Energy Gels for Hyrox: Do You Actually Need Them?

Walk through the start pen at any Hyrox and you'll see gels tucked into waistbands and taped to SkiErg handles. Borrowed straight from marathon running. The question nobody stops to ask: does a 60 to 90 minute race actually need mid-race fuel?

For most people, the answer is no. For some, a small amount helps. The honest version depends on one number: how long you're out there.

Why race duration is the whole answer

Your muscles store carbohydrate as glycogen. For efforts up to about 60 to 75 minutes, you have enough glycogen on board to finish without topping up, assuming you ate properly in the days before. Carbohydrate taken during exercise mostly starts to matter once you cross 90 minutes, when those stores run low and blood sugar can dip (Jeukendrup, PubMed).

Now map that onto Hyrox finishing times. Elite men finish near 55 minutes. A strong age-grouper lands around 75 to 85 minutes. A first-timer might be out there 90 minutes or more.

If you're finishing under about 75 minutes, the case for gels is weak. Your glycogen covers it. If you're past 90 minutes, there's a real argument for a small amount of carbohydrate to hold your output and your focus through the back half.

What to take, and when

If you're in the longer bracket, you don't need a marathon fueling plan. You need a little, taken early enough to be useful.

A single gel is typically 20 to 30g of carbohydrate. Taken around the 40 to 50 minute mark, before you're deep in the pain cave, it gives your system time to absorb and use it. Waiting until you're already empty at the wall balls is too late.

There's a limit on how fast you can absorb carbohydrate. A single sugar source like glucose tops out around 60g per hour because it relies on one transporter that saturates (Jeukendrup, PubMed). For a race this short, that ceiling barely matters, which is another reason you don't need to stack gels. One is plenty.

For events that genuinely run long, athletes use products combining glucose and fructose to push absorption higher, since the two sugars use separate transport pathways. That's a marathon and ultra concern. In a Hyrox, it's overkill.

The thing most people skip: pre-race fuel

Here's where the real performance lever sits, and it's not a gel.

What you eat in the 1 to 3 hours before the gun does more for a sub-90-minute race than anything you swallow mid-race. Top up your glycogen with a familiar carbohydrate meal, keep it light enough to sit comfortably, and you walk to the start line already fueled.

This is also where Pre-Shot earns its spot. It's a ready-to-drink pre-workout built for clean energy and focus with no crash and no itching, taken around 20 to 30 minutes before you start. It gets you to the line switched on, which matters more in a punchy race than sipping sugar between stations.

Don't forget the other half of fueling

Carbohydrate gets the attention. For a sweaty 60 to 90 minute effort, sodium and fluid often matter more.

You lose a lot through sweat across eight runs and eight stations, especially in a warm venue. Cramp and a flat, heavy feeling late in a race are frequently a hydration and electrolyte problem, not a carbohydrate one.

Electrolyte+ covers that side: sodium and minerals to replace what you sweat out, plus a calcium-heavy formula that helps buffer lactic acid during sustained work. For a lot of athletes, sorting hydration delivers a bigger return than any gel.

Test it before you trust it

One rule that overrides everything above: never try a new fuel on race day.

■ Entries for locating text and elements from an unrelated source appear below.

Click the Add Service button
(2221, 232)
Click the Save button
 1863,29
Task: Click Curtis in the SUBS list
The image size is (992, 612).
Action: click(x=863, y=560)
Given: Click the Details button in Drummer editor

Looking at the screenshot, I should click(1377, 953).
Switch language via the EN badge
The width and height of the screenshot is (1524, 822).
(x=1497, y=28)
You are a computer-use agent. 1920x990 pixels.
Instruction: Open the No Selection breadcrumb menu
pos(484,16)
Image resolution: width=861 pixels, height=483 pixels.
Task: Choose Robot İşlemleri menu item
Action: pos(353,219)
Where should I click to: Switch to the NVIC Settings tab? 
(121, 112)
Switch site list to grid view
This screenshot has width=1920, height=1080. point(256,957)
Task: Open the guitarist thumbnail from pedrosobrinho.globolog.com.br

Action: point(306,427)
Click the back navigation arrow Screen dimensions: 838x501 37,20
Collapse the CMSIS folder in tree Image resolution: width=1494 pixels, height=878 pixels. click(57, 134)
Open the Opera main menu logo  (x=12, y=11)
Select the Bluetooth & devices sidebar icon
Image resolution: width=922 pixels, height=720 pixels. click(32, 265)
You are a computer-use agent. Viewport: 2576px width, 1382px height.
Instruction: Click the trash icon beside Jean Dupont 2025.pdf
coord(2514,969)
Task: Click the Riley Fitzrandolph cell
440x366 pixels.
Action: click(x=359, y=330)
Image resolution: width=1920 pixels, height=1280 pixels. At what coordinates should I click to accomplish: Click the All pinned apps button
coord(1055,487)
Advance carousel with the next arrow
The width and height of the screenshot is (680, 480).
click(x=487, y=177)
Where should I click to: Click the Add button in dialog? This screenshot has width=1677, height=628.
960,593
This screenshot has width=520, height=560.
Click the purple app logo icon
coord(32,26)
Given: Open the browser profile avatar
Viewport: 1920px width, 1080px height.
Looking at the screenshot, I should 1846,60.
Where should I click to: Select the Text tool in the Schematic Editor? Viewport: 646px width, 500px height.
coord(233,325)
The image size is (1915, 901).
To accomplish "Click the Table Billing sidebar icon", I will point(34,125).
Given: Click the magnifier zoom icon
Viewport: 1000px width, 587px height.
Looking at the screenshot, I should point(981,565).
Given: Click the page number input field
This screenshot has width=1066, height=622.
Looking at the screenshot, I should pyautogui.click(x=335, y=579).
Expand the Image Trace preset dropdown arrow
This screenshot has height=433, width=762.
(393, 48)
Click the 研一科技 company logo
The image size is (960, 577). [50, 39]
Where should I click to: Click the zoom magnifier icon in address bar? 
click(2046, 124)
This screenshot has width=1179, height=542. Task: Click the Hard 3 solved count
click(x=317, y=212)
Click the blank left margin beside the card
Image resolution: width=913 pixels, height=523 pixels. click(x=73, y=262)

The gut can be trained to handle carbohydrate during exercise, and tolerance improves with practice (Jeukendrup, PubMed). The flip side is that an untested gel during a max effort is a genuine risk of cramps or worse. If you plan to use one, rehearse it in training at race intensity, more than once, until you know your stomach is fine with it.

The verdict

For a sub-75-minute Hyrox, skip the gel. Your glycogen has it covered, and you'll gain more from a solid pre-race meal and your hydration plan.

If you're racing 90 minutes or longer, one gel around the halfway mark is reasonable, taken before you're empty and tested in training first.

Either way, the fuel that decides your race happens before the gun, not between the stations. Sort that, sort your hydration, and the gel becomes what it should be: optional.


This article is educational and not medical advice. Carbohydrate guidance is drawn from peer-reviewed sports nutrition research. Individual needs vary, so test any fueling strategy in training before a race.